Collected data

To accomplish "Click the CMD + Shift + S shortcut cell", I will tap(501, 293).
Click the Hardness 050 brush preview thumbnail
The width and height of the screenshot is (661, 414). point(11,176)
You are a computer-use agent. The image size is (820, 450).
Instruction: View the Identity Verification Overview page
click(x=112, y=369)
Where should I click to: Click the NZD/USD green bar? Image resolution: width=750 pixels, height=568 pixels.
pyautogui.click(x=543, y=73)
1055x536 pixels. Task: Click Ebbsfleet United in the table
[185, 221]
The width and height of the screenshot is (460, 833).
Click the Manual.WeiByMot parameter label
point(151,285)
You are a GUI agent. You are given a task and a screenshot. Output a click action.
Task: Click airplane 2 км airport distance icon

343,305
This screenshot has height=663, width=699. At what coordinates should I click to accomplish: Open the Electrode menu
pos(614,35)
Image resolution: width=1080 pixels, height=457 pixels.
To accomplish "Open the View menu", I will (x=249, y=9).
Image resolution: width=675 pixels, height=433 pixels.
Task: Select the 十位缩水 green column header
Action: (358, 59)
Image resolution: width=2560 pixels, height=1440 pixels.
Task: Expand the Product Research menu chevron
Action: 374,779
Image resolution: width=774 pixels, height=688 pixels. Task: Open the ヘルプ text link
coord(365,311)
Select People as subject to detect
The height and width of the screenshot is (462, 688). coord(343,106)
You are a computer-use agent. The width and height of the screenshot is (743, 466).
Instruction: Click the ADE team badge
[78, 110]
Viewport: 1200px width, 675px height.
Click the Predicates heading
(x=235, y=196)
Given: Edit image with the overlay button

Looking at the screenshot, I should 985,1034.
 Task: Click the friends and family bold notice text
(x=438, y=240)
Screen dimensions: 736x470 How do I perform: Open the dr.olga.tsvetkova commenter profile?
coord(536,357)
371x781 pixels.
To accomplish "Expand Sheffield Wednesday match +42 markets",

**TRY IT**
Within the data above, the lines from the one with "Task: Click airplane" to the one with "Image resolution: width=1080" must be repeated exactly; no other line belongs in the answer.

**EXERCISE ANSWER**
Task: Click airplane 2 км airport distance icon

343,305
This screenshot has height=663, width=699. At what coordinates should I click to accomplish: Open the Electrode menu
pos(614,35)
Image resolution: width=1080 pixels, height=457 pixels.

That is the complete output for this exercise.